Given text:
━━━━━━━━━━
1) Seattle's Explosive Plays
The Seattle Seahawks offense plays with terrific balance and can apply stress to a defense in multiple ways. The most effective and momentum-draining characteristic quarterback Russell Wilson applied to the Dolphins defense on Sunday was stretching the field vertically using the passing game. Seattle had 12 explosive plays of over 11 yards, including a 37-yard completion to D.K. Metcalf on the second play of their first possession. Metcalf went on to have another monster outing, catching four passes for 106 yards, and averaging 26.5 yards. He came into the game averaging 25 yards per reception and with four plays of over 30 yards. That last stat leads the NFL and Metcalf was able to build on it against Miami's defense. The early, explosive pass plays set the tone for the rest of the afternoon. Seattle's offense was able to strike consistently with big gains of 37, 35, 23, 21, two for 18 and one for 17. The Dolphins defense was able to apply pressure to Wilson, sacking him twice, but most times he was able to escape the pressure and find an open outlet to deliver the ball. Again, there were times that Seahawk receivers were running to open areas of the field, making it easy to run after the catch for chunk yardage plays.
━━━━━━━━━━
Dataset entries:
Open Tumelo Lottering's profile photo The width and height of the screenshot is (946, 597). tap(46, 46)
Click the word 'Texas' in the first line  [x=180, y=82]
━━━━━━━━━━
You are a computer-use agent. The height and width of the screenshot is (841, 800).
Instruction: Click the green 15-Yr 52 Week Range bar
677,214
━━━━━━━━━━
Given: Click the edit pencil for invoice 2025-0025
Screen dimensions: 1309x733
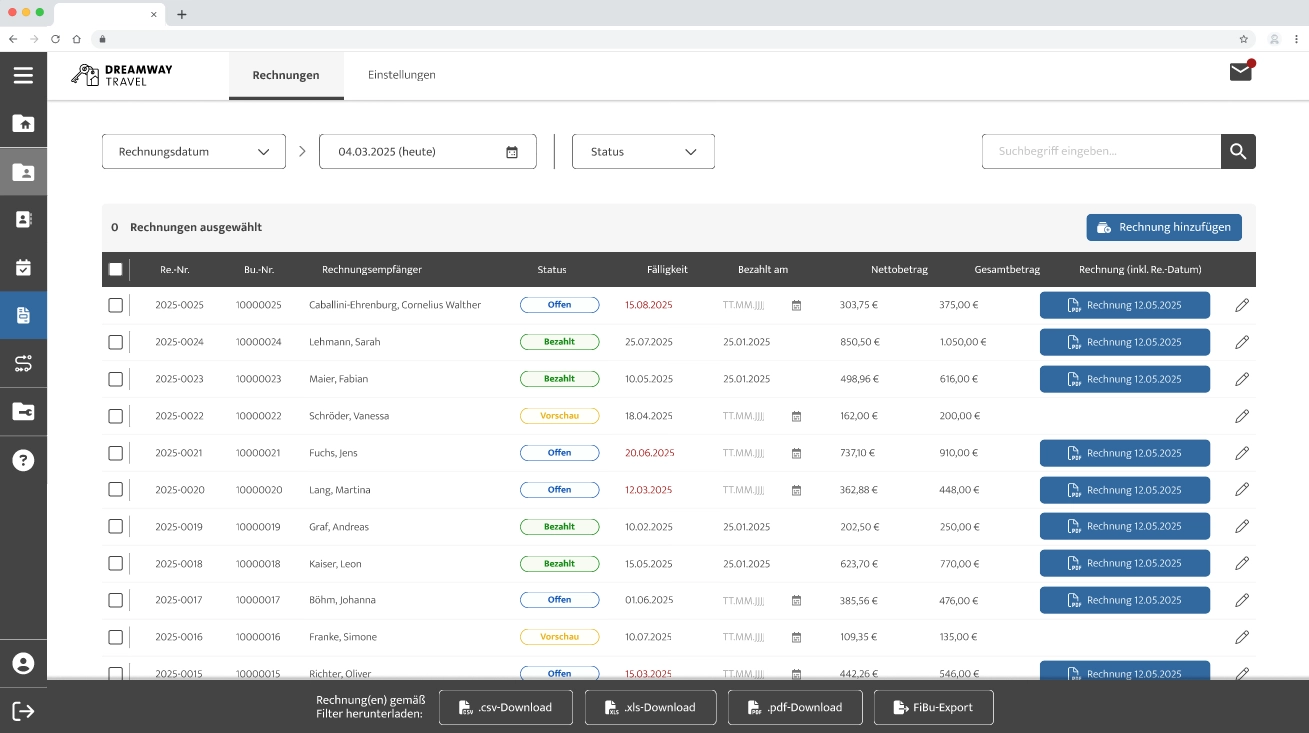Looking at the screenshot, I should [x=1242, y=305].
━━━━━━━━━━
Questions on the material:
1. Decide whether each statement agrees with the text on Seattle's explosive plays. Answer yes or no for each, quoting the deciding words of the text.
(a) Metcalf caught four passes for 106 yards.
(b) The Dolphins defense sacked Wilson three times.
(c) The 37-yard completion to Metcalf came on the first play of Seattle's first possession.
2. Extend the text on Seattle's explosive plays, picking up after its final sentence.

Replies:
1.
(a) Yes: "catching four passes for 106 yards"
(b) No: "sacking him twice"
(c) No: "on the second play of their first possession"

2.
2) Lack of Red Zone Success
The effort was never in question watching the Dolphins offense work on Sunday afternoon. But the lack of execution, especially in the red zone, wasn't clean enough up to beat one of the best teams in the league. Twice inside the 20-yard line the Miami offense had to settle for Jason Sanders chip-shot field goals (both from 29 yards out) and three times on the fringe of the red zone. Sanders was spectacular against Seattle and he's been perfect through the first four games of the year, but this group left too many opportunities and points on the field in a game that was a one-possession contest for most of the afternoon. This offense must quickly find a player or scheme that suits the skill set of their best players, and build plays around them. Throwing or attacking the end zone from the fringe of the 30 or 25 yard line just might be something to try, especially with the size of DeVante Parker, Preston Williams and Mike Gesicki. At worst, a pass interference call gets the football in position for a run or play action play call. I did like the addition of the wildcat formation using Lynn Bowden and Matt Breida. That might be a formation and scheme to build on for the remainder of the year. It's an easier way to run the ball inside the 10-yard line that puts pressure on the edge of a defense and with a player like Bowden that can throw it with efficiency.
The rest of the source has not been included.